Work request →
Reproduce each line of the entries that carries "agent".

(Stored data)
::::
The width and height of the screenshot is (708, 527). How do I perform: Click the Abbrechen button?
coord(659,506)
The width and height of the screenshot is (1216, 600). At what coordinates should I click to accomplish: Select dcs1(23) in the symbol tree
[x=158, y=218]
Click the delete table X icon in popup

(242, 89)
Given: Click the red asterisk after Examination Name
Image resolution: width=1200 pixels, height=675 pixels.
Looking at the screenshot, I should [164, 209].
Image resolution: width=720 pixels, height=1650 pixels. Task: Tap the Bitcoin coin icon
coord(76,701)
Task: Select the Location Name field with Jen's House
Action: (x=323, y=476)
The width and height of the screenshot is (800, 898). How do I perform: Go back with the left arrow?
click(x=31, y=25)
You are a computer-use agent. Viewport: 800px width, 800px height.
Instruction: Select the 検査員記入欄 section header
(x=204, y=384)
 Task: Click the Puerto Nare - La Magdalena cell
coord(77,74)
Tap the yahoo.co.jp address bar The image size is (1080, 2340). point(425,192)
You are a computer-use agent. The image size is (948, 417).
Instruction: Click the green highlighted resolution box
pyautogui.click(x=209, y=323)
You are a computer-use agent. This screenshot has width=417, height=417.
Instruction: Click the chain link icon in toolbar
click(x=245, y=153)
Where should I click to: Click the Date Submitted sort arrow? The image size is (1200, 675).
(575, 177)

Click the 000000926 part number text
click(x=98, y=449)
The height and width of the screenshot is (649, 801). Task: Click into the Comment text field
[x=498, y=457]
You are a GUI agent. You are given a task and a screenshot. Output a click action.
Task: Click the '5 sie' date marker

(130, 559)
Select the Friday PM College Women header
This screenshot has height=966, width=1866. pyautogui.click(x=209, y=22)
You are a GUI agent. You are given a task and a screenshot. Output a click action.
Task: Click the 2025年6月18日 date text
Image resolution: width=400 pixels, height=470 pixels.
::::
Response →
You are a computer-use agent. Viewport: 800px width, 800px height.
You are a computer-use agent. The image size is (948, 417).
You are a computer-use agent. This screenshot has width=417, height=417.
You are a GUI agent. You are given a task and a screenshot. Output a click action.
You are a GUI agent. You are given a task and a screenshot. Output a click action.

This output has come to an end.